# Passage shown:
· · · ·

In the new concert film Tripping with Nils Frahm, directed by Benoit Toulemonde, a small figure in a t-shirt and flat cap bounces around a Berlin stage — playing pianos and towering analog synthesizers, flipping switches, turning knobs and massaging keyboards in front of rapt audiences.
German composer Nils Frahm creates songs that fuse electronic and classical music. He's one of the stars of a new wave of what's been described as neoclassical, a movement takes traditional instruments like grand pianos out of concert halls and into clubs and indie theaters.
"When I picture Nils, he's like a Dickensian hipster," music critic Wyndham Wallace says. "But he's leaping around the stage, working up a sweat, and then suddenly stopping to perform some beautiful, intricate, intimate piece of music. And then, the next thing you know, he's turning knobs and turning the track into some kind of dub techno piece."
Though Frahm trained as a classical pianist, he says he always saw the instrument as a machine to be tweaked, expanded and defied.
"The piano can do certain things very well, and other things it can't do very well," Frahm says. "After a while, when you play piano for a long time, you want it to be more than maybe it is. And this is where the fight starts."
Frahm's first albums, beginning in 2010, were intimate solo piano collections. But his most recent, All Melody, was bigger in scale and ambition: Frahm designed a lot of the synthesizers himself, and he took his studio on tour, using the equipment to trigger an analog experience.
"I don't want to hear technology in the music," Frahm says. "And so I think I'm struggling, or fighting, with the technology — sometimes against it and sometimes with it — to make my message come through."
Visuals are also a large part of his message. "My father's a photographer and films are a big inspiration, I think. And so personally, I focus on making music which creates images that are different for everyone."

· · · ·

# The data:
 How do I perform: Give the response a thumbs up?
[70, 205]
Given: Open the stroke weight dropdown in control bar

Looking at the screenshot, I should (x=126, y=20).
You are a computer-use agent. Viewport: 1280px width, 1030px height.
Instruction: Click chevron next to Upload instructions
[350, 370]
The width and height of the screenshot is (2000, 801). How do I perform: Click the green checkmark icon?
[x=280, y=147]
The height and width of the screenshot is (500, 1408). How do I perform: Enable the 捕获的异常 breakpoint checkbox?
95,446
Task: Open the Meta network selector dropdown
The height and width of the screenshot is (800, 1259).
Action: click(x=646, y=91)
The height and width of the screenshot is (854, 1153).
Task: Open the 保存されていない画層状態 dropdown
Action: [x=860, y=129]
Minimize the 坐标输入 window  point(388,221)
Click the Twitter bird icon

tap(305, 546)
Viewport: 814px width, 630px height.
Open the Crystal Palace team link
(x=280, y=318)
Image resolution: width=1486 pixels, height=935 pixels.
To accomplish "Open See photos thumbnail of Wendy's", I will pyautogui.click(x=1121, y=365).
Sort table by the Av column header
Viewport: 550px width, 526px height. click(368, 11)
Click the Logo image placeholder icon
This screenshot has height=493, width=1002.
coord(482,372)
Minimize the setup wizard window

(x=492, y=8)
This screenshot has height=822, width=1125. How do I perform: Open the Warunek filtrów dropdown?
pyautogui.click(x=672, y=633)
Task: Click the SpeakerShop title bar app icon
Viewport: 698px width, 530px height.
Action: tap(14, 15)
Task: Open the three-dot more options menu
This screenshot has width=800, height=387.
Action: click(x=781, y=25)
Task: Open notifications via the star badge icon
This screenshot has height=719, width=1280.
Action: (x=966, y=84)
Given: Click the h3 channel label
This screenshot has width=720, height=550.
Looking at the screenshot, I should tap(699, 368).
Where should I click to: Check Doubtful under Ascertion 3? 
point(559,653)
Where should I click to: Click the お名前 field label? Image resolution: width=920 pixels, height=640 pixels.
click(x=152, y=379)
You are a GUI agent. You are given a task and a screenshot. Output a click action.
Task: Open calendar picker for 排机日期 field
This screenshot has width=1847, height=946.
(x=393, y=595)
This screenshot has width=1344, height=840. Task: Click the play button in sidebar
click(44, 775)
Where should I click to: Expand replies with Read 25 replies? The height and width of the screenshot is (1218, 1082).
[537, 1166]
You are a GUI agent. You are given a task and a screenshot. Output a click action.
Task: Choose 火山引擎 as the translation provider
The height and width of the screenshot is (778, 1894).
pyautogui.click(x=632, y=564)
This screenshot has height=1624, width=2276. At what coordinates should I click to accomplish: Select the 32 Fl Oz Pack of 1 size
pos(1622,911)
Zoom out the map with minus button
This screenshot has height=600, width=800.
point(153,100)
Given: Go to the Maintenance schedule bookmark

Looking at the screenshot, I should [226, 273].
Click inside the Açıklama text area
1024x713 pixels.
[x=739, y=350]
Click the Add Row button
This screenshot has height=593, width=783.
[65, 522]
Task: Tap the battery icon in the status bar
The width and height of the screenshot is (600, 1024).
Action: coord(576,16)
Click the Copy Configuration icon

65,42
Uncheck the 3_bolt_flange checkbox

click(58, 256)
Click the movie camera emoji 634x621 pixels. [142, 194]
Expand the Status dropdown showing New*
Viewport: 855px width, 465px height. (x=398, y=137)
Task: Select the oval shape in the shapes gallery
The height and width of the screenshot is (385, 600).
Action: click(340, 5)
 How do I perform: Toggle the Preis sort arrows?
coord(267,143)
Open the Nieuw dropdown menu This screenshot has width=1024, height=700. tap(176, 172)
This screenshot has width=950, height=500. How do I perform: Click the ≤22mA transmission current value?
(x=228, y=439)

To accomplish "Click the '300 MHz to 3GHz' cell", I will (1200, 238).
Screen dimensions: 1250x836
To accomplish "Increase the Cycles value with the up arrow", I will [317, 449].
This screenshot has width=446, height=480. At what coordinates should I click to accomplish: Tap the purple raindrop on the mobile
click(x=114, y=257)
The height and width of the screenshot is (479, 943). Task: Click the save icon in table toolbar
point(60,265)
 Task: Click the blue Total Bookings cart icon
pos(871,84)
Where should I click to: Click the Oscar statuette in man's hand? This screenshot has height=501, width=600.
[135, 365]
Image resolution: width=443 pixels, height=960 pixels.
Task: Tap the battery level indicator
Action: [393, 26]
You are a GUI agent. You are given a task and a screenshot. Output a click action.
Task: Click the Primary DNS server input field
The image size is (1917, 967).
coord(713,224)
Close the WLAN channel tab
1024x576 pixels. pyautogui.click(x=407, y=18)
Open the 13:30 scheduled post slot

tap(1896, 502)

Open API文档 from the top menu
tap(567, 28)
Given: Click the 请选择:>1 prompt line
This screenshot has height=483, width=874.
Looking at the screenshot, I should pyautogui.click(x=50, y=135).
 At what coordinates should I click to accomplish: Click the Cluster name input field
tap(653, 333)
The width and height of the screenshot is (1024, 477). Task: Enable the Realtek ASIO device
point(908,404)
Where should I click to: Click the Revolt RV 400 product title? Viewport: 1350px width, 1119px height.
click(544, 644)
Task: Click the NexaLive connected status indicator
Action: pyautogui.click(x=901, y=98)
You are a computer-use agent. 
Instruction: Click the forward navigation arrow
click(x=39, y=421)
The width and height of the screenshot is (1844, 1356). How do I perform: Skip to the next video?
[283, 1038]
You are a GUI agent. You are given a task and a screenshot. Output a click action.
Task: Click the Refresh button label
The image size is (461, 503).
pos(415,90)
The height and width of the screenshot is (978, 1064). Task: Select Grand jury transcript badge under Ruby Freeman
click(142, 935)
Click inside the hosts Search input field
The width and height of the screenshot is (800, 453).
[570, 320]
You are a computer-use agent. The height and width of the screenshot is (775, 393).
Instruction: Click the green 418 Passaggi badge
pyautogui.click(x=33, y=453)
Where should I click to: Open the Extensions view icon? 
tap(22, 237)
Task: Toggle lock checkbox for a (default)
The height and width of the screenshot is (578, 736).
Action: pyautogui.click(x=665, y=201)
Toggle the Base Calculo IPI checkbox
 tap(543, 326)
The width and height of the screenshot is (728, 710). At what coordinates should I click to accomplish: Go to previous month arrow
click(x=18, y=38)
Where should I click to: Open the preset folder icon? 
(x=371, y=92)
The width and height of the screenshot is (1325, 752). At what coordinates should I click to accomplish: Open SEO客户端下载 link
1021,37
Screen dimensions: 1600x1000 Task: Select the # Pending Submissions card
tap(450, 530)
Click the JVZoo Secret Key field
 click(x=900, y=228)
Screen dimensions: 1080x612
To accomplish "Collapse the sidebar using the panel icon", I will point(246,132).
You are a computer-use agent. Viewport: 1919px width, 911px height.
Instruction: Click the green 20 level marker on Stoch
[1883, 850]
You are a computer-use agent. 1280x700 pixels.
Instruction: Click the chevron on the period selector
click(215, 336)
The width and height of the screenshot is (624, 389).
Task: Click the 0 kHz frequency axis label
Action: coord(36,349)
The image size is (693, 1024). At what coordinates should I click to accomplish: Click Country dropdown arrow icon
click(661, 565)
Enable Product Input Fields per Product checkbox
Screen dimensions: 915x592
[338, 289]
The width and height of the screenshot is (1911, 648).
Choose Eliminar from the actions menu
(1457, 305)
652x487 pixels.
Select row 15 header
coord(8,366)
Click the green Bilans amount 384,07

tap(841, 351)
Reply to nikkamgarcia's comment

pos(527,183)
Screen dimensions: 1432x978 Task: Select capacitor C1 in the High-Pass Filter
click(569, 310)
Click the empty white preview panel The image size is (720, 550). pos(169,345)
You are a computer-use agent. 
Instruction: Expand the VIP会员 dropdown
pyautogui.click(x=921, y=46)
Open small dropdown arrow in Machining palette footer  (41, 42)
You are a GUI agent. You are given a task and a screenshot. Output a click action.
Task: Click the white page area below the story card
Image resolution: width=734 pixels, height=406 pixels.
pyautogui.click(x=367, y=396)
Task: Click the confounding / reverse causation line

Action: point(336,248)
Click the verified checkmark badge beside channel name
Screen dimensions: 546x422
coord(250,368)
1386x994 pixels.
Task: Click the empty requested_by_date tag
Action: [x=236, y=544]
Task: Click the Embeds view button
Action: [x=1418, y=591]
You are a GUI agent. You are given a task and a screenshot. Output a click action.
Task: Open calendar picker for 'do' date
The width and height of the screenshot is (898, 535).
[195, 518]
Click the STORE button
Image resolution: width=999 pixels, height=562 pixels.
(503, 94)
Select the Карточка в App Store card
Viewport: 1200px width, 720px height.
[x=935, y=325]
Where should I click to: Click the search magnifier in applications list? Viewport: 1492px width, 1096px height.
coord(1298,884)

· · · ·

# Tasks to perform:
(a) Sum up the article about Nils Frahm in two sentences.
(b) Pick up the article about Nils Frahm after its final sentence and keep writing it.
The lines are separate material and are not connected to the article about Nils Frahm.

# Answers for this exercise:
(a) German composer Nils Frahm, shown in the concert film Tripping with Nils Frahm, fuses electronic and classical music and is one of the stars of a neoclassical wave that takes instruments like grand pianos into clubs and indie theaters. Though trained as a classical pianist, he sees the piano as a machine to be tweaked and defied, and he moved from intimate solo piano albums to the larger All Melody, designing many of its synthesizers himself.

(b)
Wallace says Frahm's music speaks to everyone, too. "The fascinating thing about him is that he's somebody that I can take a friend who would, if she could, spend every weekend dancing to techno music, [to see in concert]. And she loves it," Wallace says. "And I can take my 75-year-old mother, as I have done, to see Nils perform, and she loves it as well."
Icelandic composer Ólafur Arnalds, who has recorded and toured with Frahm, is a fellow traveler in this sonic world: The two are close friends, often mentioned as parallel stars of the neoclassical movement. Arnalds says their approach seems to be working — drawing younger audiences searching for some kind of peace from the digital noise that surrounds them.
"We have the same kind of approach to using classical instruments in ways that are not traditional," Arnalds says. "When people are seeking for something a little bit deeper, for something calmer in a world that is full of chaos and kind of demands our attention all the time ... this is a place where people can escape to."
The pandemic, of course, has shut down live music, but Frahm says the new film is an invitation to return to those sweaty Berlin nights for an even more potent trip in challenging times. He notes there are a few ways to interpret the title.
"I think music can be the most beautiful drug experience of your life — it is almost like an addiction," Frahm says. "And also, the word 'tripping' came because I'm on this trip for the last 10, 11 years where I'm traveling the world to make my show. And so all of this became so intense that I thought, 'Yeah — it's a trip."